[Start of Attachment]

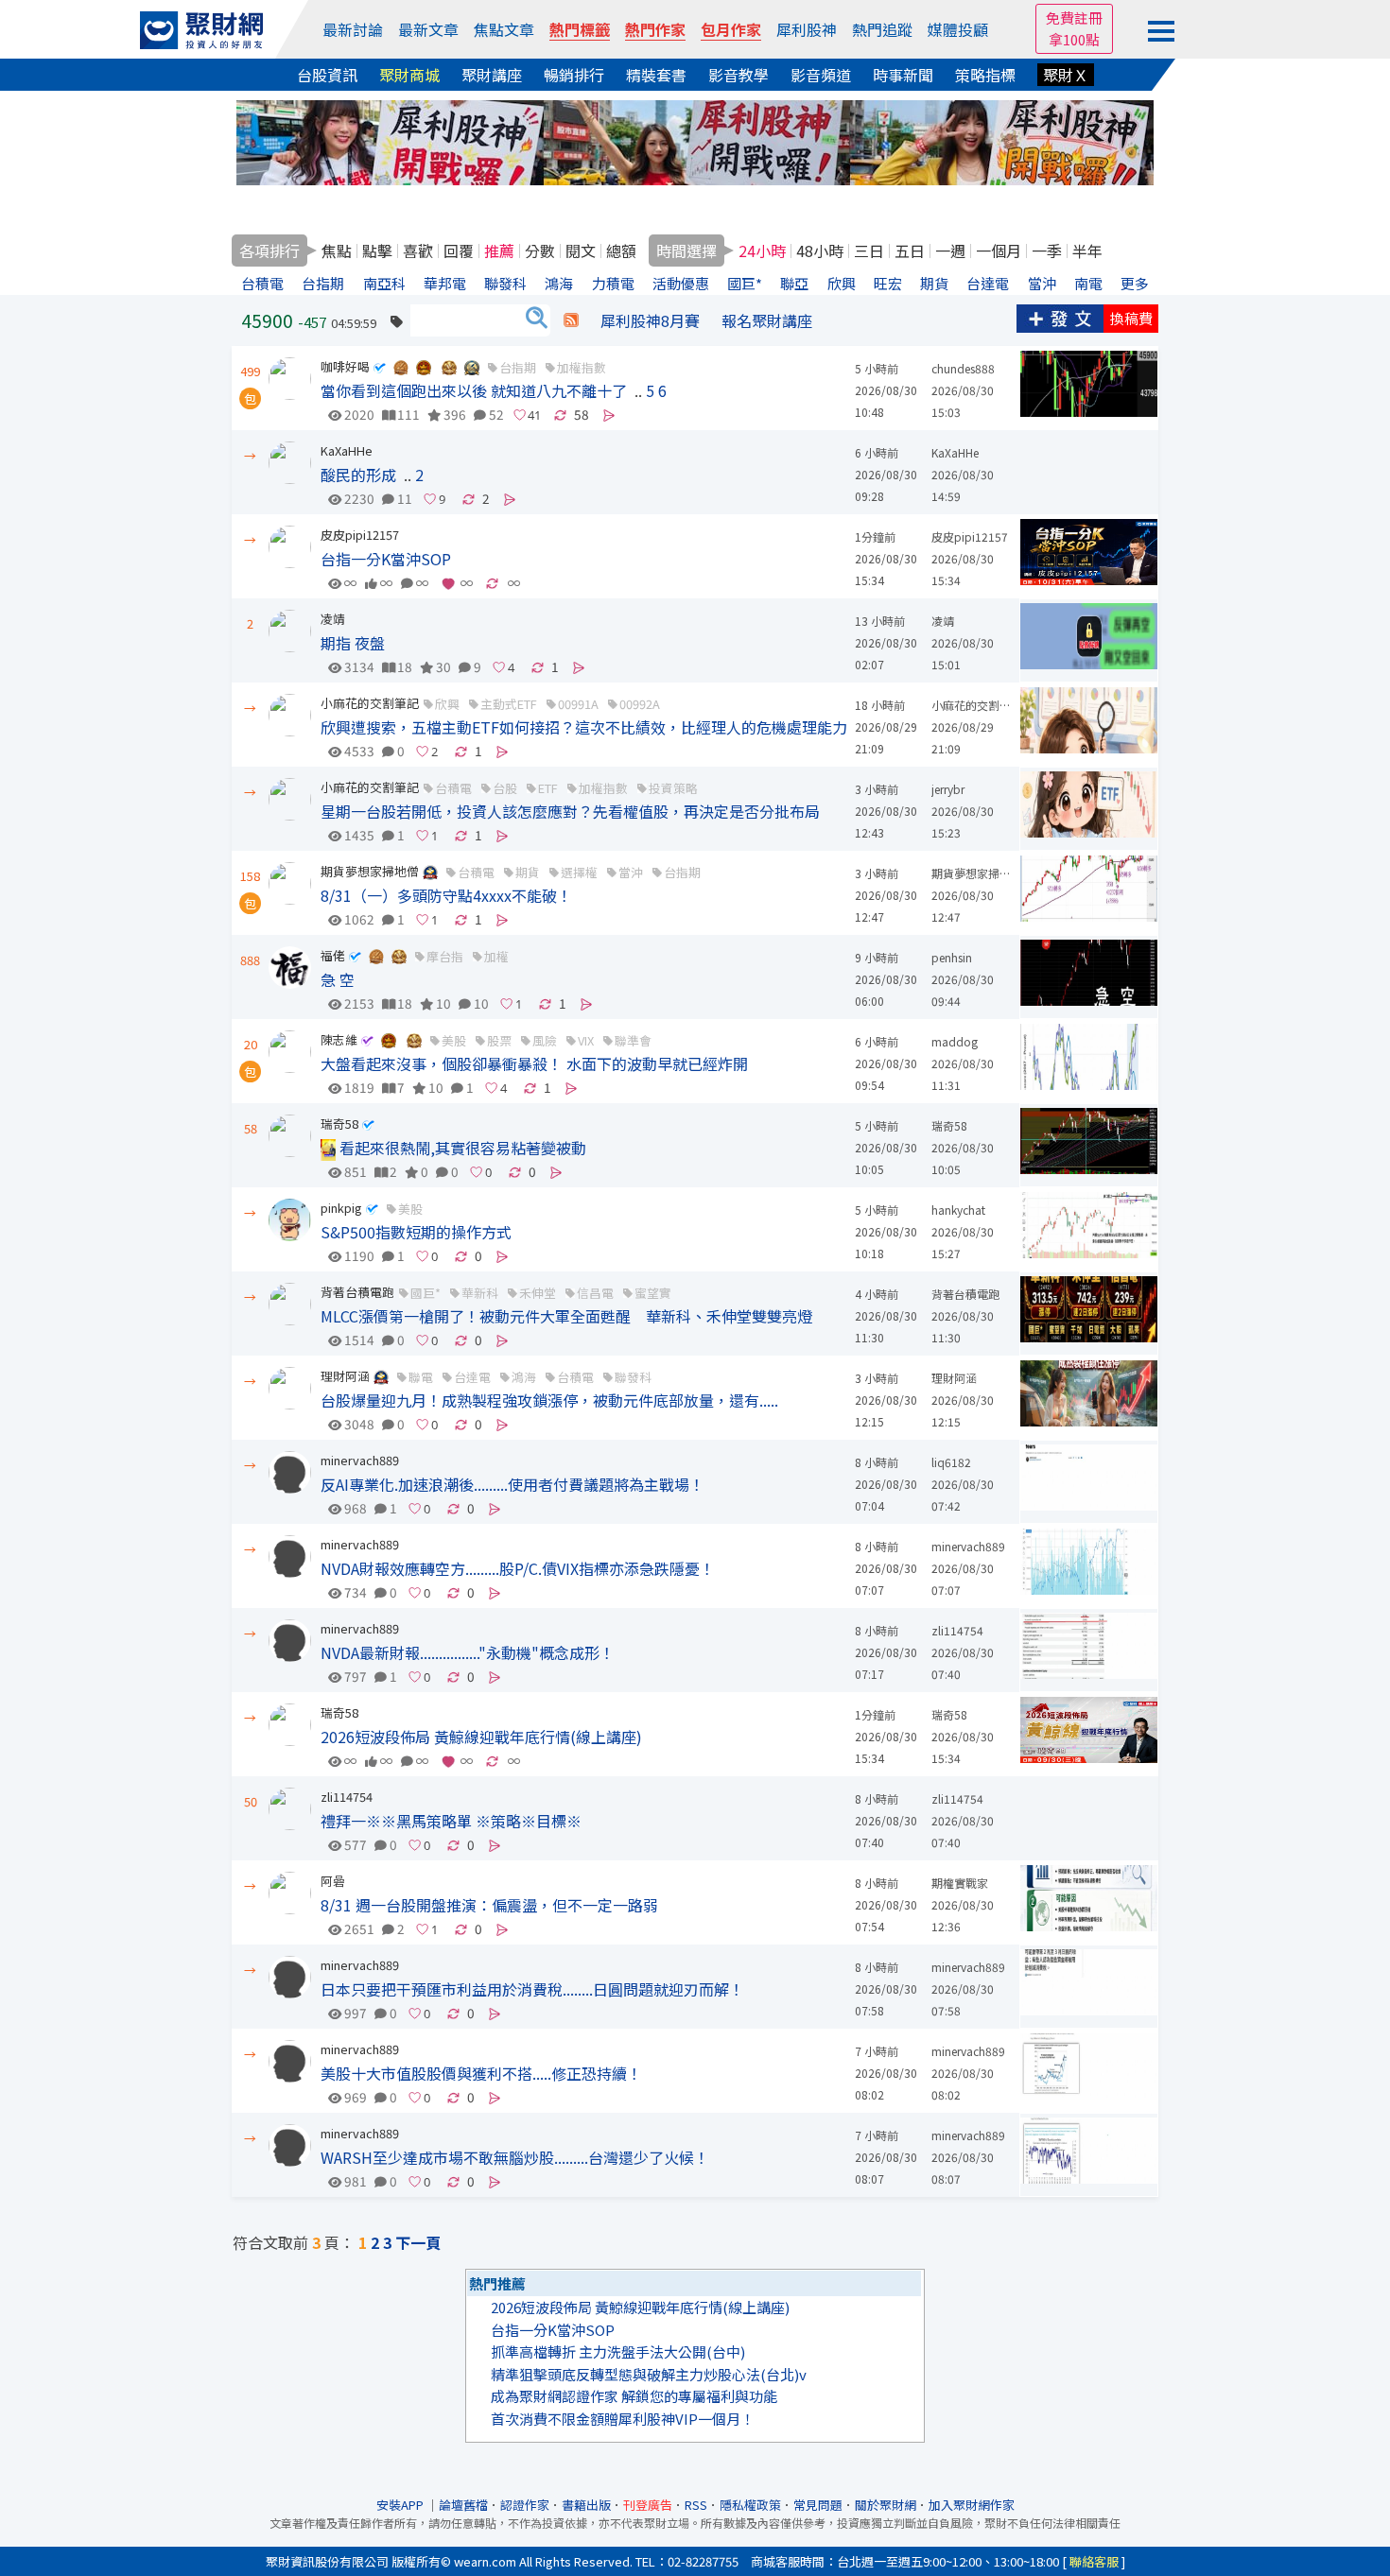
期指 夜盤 (353, 642)
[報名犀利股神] (695, 140)
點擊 (377, 250)
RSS (696, 2505)
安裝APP (401, 2505)
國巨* (425, 1293)
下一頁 (418, 2242)
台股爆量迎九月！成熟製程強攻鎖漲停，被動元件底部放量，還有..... (549, 1400)
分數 (540, 250)
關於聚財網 (885, 2505)
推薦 (499, 250)
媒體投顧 (958, 29)
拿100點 (1074, 39)
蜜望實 (652, 1293)
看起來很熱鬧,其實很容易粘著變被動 (461, 1147)
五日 (910, 250)
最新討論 (352, 29)
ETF (548, 788)
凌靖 (333, 619)
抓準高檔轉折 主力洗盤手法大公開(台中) (618, 2351)
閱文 (580, 250)
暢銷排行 (574, 74)
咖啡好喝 (345, 366)
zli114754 (957, 1630)
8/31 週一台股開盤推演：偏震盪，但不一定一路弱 (489, 1904)
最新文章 (428, 29)
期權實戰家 (959, 1883)
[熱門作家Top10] (449, 366)
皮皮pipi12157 (360, 535)
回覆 (458, 250)
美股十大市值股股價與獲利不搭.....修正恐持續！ (481, 2073)
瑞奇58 (339, 1123)
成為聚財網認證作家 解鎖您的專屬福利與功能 (634, 2396)
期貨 (527, 872)
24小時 (762, 250)
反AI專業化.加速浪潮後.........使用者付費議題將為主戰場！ (512, 1484)
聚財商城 (409, 74)
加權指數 (581, 367)
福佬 (333, 955)
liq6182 (951, 1462)
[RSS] (571, 320)
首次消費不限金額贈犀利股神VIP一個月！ (623, 2419)
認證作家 (524, 2505)
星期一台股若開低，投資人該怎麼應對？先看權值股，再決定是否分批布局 (570, 811)
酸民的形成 (358, 474)
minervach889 (360, 1460)
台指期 (517, 367)
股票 (499, 1040)
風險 (544, 1040)
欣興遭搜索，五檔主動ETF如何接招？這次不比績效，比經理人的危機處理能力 (584, 727)
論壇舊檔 (463, 2505)
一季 (1047, 250)
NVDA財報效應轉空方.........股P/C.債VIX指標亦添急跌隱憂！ (518, 1568)
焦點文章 (504, 29)
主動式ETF (508, 704)
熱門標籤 (579, 29)
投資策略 (673, 788)
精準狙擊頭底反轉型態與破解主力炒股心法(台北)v (649, 2374)
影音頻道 (821, 74)
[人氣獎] (423, 366)
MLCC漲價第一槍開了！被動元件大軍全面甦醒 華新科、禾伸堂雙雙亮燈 (566, 1316)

[End of Attachment]

WHAT THE TASK REQUIRES:
Your reply should hold only the records, duplicated exactly, without any image.

TASK RESULT:
期指 夜盤 (353, 642)
[報名犀利股神] (695, 140)
點擊 (377, 250)
RSS (696, 2505)
安裝APP (401, 2505)
國巨* (425, 1293)
下一頁 (418, 2242)
台股爆量迎九月！成熟製程強攻鎖漲停，被動元件底部放量，還有..... (549, 1400)
分數 (540, 250)
關於聚財網 (885, 2505)
推薦 (499, 250)
媒體投顧 (958, 29)
拿100點 (1074, 39)
蜜望實 (652, 1293)
看起來很熱鬧,其實很容易粘著變被動 (461, 1147)
五日 (910, 250)
最新討論 (352, 29)
ETF (548, 788)
凌靖 (333, 619)
抓準高檔轉折 主力洗盤手法大公開(台中) (618, 2351)
閱文 (580, 250)
暢銷排行 (574, 74)
咖啡好喝 (345, 366)
zli114754 (957, 1630)
8/31 週一台股開盤推演：偏震盪，但不一定一路弱 (489, 1904)
最新文章 (428, 29)
期權實戰家 (959, 1883)
[熱門作家Top10] (449, 366)
皮皮pipi12157 (360, 535)
回覆 (458, 250)
美股十大市值股股價與獲利不搭.....修正恐持續！ (481, 2073)
瑞奇58 (339, 1123)
成為聚財網認證作家 解鎖您的專屬福利與功能 (634, 2396)
期貨 (527, 872)
24小時 (762, 250)
反AI專業化.加速浪潮後.........使用者付費議題將為主戰場！ (512, 1484)
聚財商城 (409, 74)
加權指數 (581, 367)
福佬 (333, 955)
liq6182 (951, 1462)
[RSS] (571, 320)
首次消費不限金額贈犀利股神VIP一個月！ (623, 2419)
認證作家 (524, 2505)
星期一台股若開低，投資人該怎麼應對？先看權值股，再決定是否分批布局 (570, 811)
酸民的形成 (358, 474)
minervach889 (360, 1460)
台指期 (517, 367)
股票 (499, 1040)
風險 (544, 1040)
欣興遭搜索，五檔主動ETF如何接招？這次不比績效，比經理人的危機處理能力 (584, 727)
論壇舊檔 (463, 2505)
一季 (1047, 250)
NVDA財報效應轉空方.........股P/C.債VIX指標亦添急跌隱憂！ (518, 1568)
焦點文章 (504, 29)
主動式ETF (508, 704)
熱門標籤 (579, 29)
投資策略 (673, 788)
精準狙擊頭底反轉型態與破解主力炒股心法(台北)v (649, 2374)
影音頻道 (821, 74)
[人氣獎] (423, 366)
MLCC漲價第一槍開了！被動元件大軍全面甦醒 華新科、禾伸堂雙雙亮燈 (566, 1316)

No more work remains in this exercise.